Data processing: artificial intelligence – Machine learning
Reexamination Certificate
1998-04-06
2001-12-04
Powell, Mark R. (Department: 2122)
Data processing: artificial intelligence
Machine learning
C706S014000, C706S020000, C706S062000
Reexamination Certificate
active
06327581
ABSTRACT:
COPYRIGHT NOTICE
A portion of the disclosure of this patent document contains material which is subject to copyright protection.
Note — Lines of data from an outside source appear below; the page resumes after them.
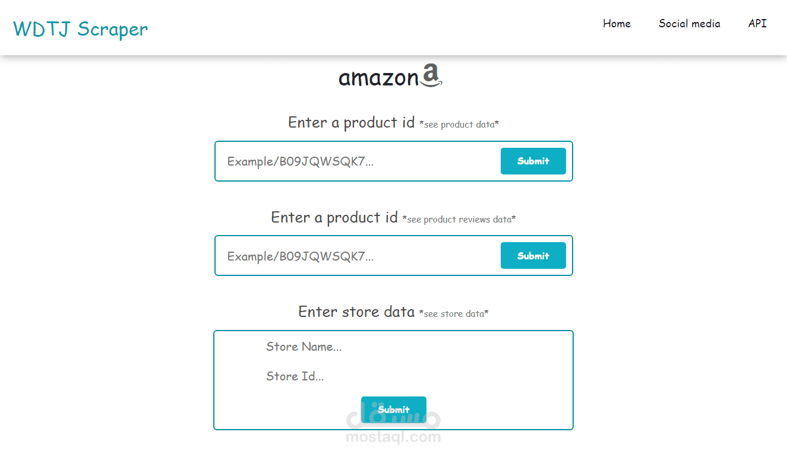787x454 pixels.
Task: Submit the store data form
Action: pyautogui.click(x=393, y=409)

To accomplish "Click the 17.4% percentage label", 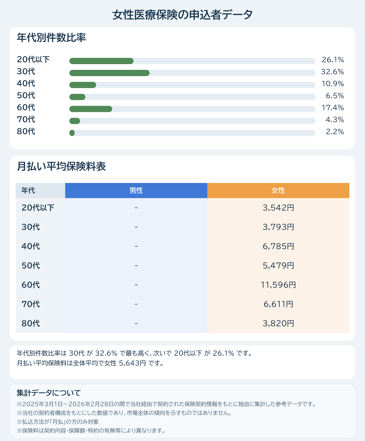I will pyautogui.click(x=333, y=108).
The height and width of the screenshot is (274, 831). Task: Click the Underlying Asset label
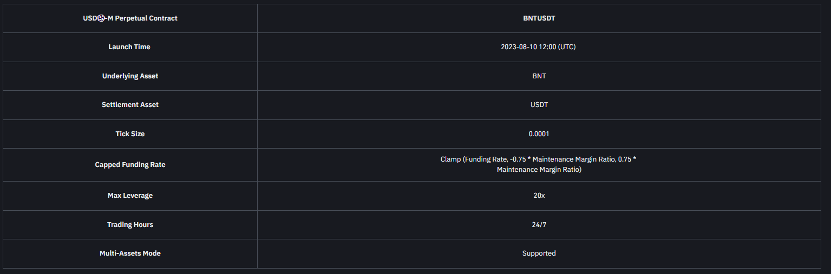click(130, 76)
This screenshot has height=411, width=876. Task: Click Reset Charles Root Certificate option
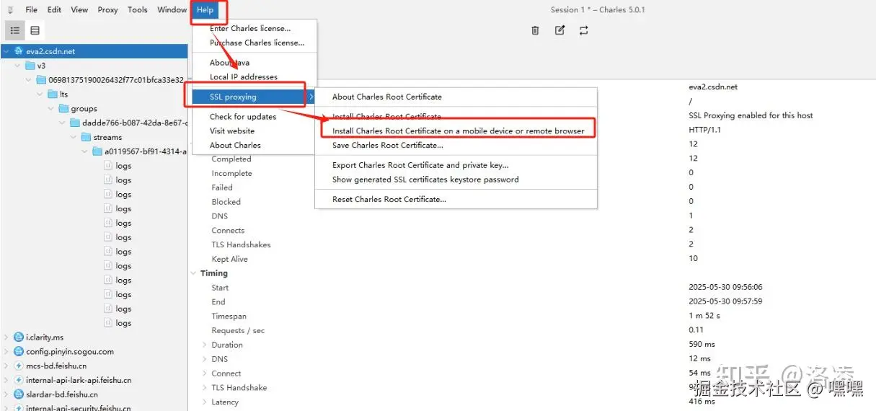(x=389, y=200)
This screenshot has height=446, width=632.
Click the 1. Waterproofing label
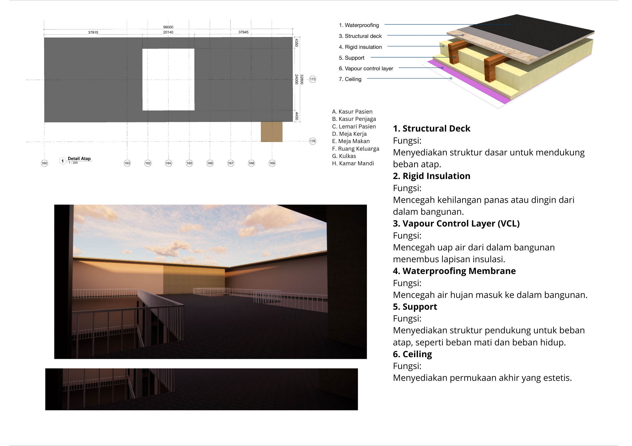(x=359, y=25)
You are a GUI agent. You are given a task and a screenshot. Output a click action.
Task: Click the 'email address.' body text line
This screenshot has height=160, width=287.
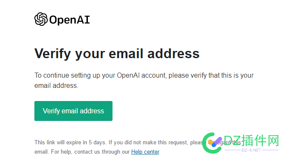56,85
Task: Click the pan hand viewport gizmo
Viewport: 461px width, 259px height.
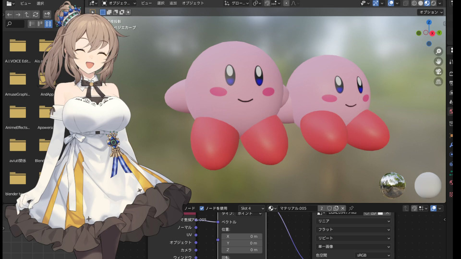Action: point(438,61)
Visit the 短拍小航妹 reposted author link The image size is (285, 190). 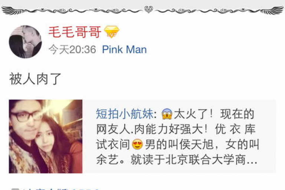(x=125, y=114)
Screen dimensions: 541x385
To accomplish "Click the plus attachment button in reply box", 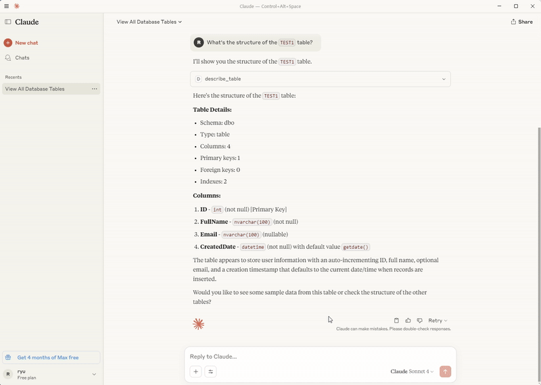I will 195,371.
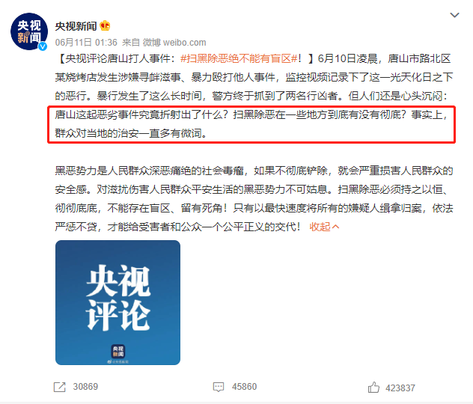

The copyright owner has no objection to the facsimile reproduction by anyone of the patent document or the patent disclosure, as it appears in the Patent and Trademark Office file or records, but otherwise reserves all copyright rights whatsoever.
§1. BACKGROUND OF THE INVENTION
§1.1 Field of the Invention
The present invention concerns classifying objects, and more specifically, classifying objects using support vector machines. In particular, the present invention concerns methods and apparatus for building (or training) such support vector machines.
§1.2 Related Art
§1.2.1 THE NEED FOR CLASSIFICATION/RECOGNITION
To increase their utility and intelligence, machines, such as computers for example, are requested to classify (or recognize) objects to an ever increasing extent. For example, computers may use optical character recognition to classify handwritten or scanned numbers and letters. Computers may use pattern recognition to classify an image, such as a face, a fingerprint, a fighter plane, etc. Computers may also use text classification techniques to organize documents or textual information into a hierarchy of predetermined classes for example.
§1.2.2 KNOWN CLASSIFICATION/RECOGNITION METHODS
In this section, some known classification and/or recognition methods are introduced. Further, acknowledged or suspected limitations of these classification and/or recognition methods are introduced. First, rule-based classification and/or recognition is discussed in §1.2.2.1 below. Then, classification and/or recognition systems which use both learning elements and performance elements in are discussed in §1.2.2.2.
§1.2.2.1 RULE BASED CLASSIFICATION AND RECOGNITION
In some instances, objects must be classified with absolute certainty, based on certain accepted logic. A rule-based system may be used to effect such types of classification. Basically, rule-based systems use production rules of the form:
IF condition, THEN fact.
For example, a plant may be classified as an oak tree if certain conditions or rules are met. However, in many instances, rule-based systems become unwieldy, particularly in instances where the number of measured or input values for features or characteristics) becomes large, logic for combining conditions or rules becomes complex, and/or the number of possible classes becomes large. Since humans create the rules and logic, as the complexity of rule-based classifiers increases, the likelihood of a human error being introduced increases dramatically. Thus, over the last decade or so, other types of classifiers have been used increasingly. Although these classifiers do not use static, predefined logic, as do rule-based classifiers, they have outperformed rule-based classifiers in many applications. Such classifiers are discussed in §1.2.2.2 below and typically include a learning element and a performance element. Such classifiers may include neural networks, Bayesian networks, and support vector machines. Although each of these classifiers in known, each is briefly introduced below for the reader's convenience.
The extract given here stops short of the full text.